Aim of the task
Revise the data below by changing every "The image size is" to "The screenshot dimensions are", leaving everything else unchanged.

Supplied information
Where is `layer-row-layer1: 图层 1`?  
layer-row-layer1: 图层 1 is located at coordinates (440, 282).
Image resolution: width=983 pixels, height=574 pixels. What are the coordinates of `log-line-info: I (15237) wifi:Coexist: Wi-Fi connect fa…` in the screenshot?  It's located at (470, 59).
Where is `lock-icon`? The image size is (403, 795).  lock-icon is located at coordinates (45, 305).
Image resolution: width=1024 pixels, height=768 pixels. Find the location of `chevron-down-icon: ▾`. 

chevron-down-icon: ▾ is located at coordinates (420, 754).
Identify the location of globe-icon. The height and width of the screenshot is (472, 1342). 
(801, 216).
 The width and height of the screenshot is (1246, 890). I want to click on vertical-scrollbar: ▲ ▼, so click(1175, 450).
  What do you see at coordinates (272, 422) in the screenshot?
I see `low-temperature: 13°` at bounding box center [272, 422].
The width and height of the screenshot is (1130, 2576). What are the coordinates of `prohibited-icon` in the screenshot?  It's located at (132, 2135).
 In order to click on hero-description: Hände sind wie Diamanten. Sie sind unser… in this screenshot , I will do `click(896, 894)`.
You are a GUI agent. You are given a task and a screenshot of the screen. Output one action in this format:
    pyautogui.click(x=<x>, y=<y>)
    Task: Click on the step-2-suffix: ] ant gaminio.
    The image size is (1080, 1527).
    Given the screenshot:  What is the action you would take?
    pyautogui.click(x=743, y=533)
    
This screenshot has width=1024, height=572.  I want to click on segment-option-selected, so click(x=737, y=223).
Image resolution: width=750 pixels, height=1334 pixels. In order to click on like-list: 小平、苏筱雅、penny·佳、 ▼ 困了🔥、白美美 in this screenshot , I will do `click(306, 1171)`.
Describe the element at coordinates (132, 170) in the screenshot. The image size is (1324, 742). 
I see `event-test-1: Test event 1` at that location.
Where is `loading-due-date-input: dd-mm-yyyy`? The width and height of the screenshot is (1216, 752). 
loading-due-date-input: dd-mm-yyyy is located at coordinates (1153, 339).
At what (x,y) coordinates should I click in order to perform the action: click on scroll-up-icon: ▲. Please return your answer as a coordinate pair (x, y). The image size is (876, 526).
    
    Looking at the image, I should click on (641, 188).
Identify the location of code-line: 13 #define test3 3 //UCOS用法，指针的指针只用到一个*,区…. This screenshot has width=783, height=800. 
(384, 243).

Expected answer
Where is `layer-row-layer1: 图层 1`?  
layer-row-layer1: 图层 1 is located at coordinates (440, 282).
Image resolution: width=983 pixels, height=574 pixels. What are the coordinates of `log-line-info: I (15237) wifi:Coexist: Wi-Fi connect fa…` in the screenshot?  It's located at (470, 59).
Where is `lock-icon`? The screenshot dimensions are (403, 795).  lock-icon is located at coordinates (45, 305).
Image resolution: width=1024 pixels, height=768 pixels. Find the location of `chevron-down-icon: ▾`. 

chevron-down-icon: ▾ is located at coordinates (420, 754).
Identify the location of globe-icon. The height and width of the screenshot is (472, 1342). 
(801, 216).
 The width and height of the screenshot is (1246, 890). I want to click on vertical-scrollbar: ▲ ▼, so click(1175, 450).
  What do you see at coordinates (272, 422) in the screenshot?
I see `low-temperature: 13°` at bounding box center [272, 422].
The width and height of the screenshot is (1130, 2576). What are the coordinates of `prohibited-icon` in the screenshot?  It's located at (132, 2135).
 In order to click on hero-description: Hände sind wie Diamanten. Sie sind unser… in this screenshot , I will do `click(896, 894)`.
You are a GUI agent. You are given a task and a screenshot of the screen. Output one action in this format:
    pyautogui.click(x=<x>, y=<y>)
    Task: Click on the step-2-suffix: ] ant gaminio.
    The screenshot dimensions are (1080, 1527).
    Given the screenshot:  What is the action you would take?
    pyautogui.click(x=743, y=533)
    
This screenshot has width=1024, height=572.  I want to click on segment-option-selected, so click(x=737, y=223).
Image resolution: width=750 pixels, height=1334 pixels. In order to click on like-list: 小平、苏筱雅、penny·佳、 ▼ 困了🔥、白美美 in this screenshot , I will do `click(306, 1171)`.
Describe the element at coordinates (132, 170) in the screenshot. The screenshot dimensions are (1324, 742). 
I see `event-test-1: Test event 1` at that location.
Where is `loading-due-date-input: dd-mm-yyyy`? The width and height of the screenshot is (1216, 752). 
loading-due-date-input: dd-mm-yyyy is located at coordinates (1153, 339).
At what (x,y) coordinates should I click in order to perform the action: click on scroll-up-icon: ▲. Please return your answer as a coordinate pair (x, y). The screenshot dimensions are (876, 526).
    
    Looking at the image, I should click on (641, 188).
Identify the location of code-line: 13 #define test3 3 //UCOS用法，指针的指针只用到一个*,区…. This screenshot has width=783, height=800. 
(384, 243).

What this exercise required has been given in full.